I have more stories left in me for the larger markets. It took about a dozen submissions before "Dust" finally found a home. I had a lot of hope for it in the beginning, but it began to fade a little more with every "thanks but no thanks" I received. I know the common wisdom for most writers is to stand by your finished work. At some point, you have to stop editing and revising otherwise you'll never truly be done and you'll never be as confident as you need to be to sell your stories. Well, I decided to chuck that wisdom out the window. Clearly something wasn't quite right or whole about the story, and the more I thought about it, the more certain I became that it needed further development.

Brief background: "Dust" depicts a man waiting out his fate in a panic room as the world ends outside by the onslaught of a sentient dust from the moon that consumes all organic matter and multiplies rapidly. But I didn't want it to be about that specifically. It was more about the main character, Clyde. I wanted to tell the story of the end of the world through the eyes of someone who had been through it all. He was a Vietnam vet and a loner. He'd lost his wife to divorce and his daughter in 9/11. He was used to living life by his own terms. With the travesty unfolding outside, Clyde was hunkered down in his special room (which he called The Foxhole), telling us everything he knew about what happened, content to sit tight for as long as it took for the end to come. The original ending was very ambiguous and probably didn't leave a very lasting impression. I thought it would be good to depict a flawed but decent man who knew himself so well that he was ready to die alone, so long as he had enough booze and Creedence to keep him company.

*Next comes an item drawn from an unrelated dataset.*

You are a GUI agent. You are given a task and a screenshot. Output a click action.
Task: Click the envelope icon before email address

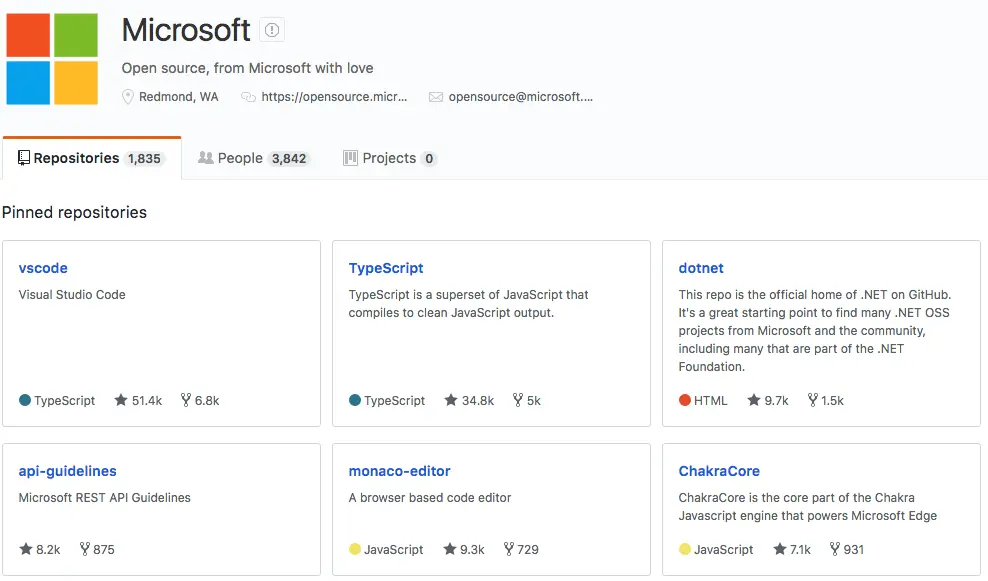pos(436,97)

Then something happened in my own life that caused me to take a second look at that story on its final round of revisions: my grandmother passed away. I got to thinking about how the original theme--comfort with solitude (which is a theme that has always played a role in my life)--doesn't really hold much water. Not in fiction or in reality. I was never very close with my grandmother, but I can say that through her and those she raised, I witnessed how easy it is to go through life erecting walls, hurting and alienating people, and thinking you don't need anybody but yourself, and how at the end of your life all that turns out to be complete and total bullshit. The truth is, we all need somebody, and those people who most think they don't need anybody are the ones who usually need somebody the most. And that's what I realized about Clyde. I rewrote the story with that theme (and my Nanny) in mind and I think that's what ended up giving it the emotional depth it needed. That and it gave the story more meat in general, which it was lacking before.

I'm happy to see "Dust" finally leave my hands and go off into the world. It was starting to be like the 37-year-old man-child living in his mother's basement. It was high time for it to leave the nest. I just needed to prepare it a little more. I think of all the short stories I have written and submitted for publication, that one was the biggest challenge. If it taught me anything, it's that sometimes (even if it takes a lot of tries) you have to fiddle with a story until you get it just right. You have to really ask yourself if you've done everything you could possibly do to tell the best story you know how to tell. Personally, I always know there is more in me and I have to learn to stop pulling my punches. I don't know if I would have had that insight about Clyde if it hadn't been for the recent events in my life. If I could dedicate "Dust" to anyone, it would be to my Nanny. You can read "Dust" in the Absent Willow Review on May 16th.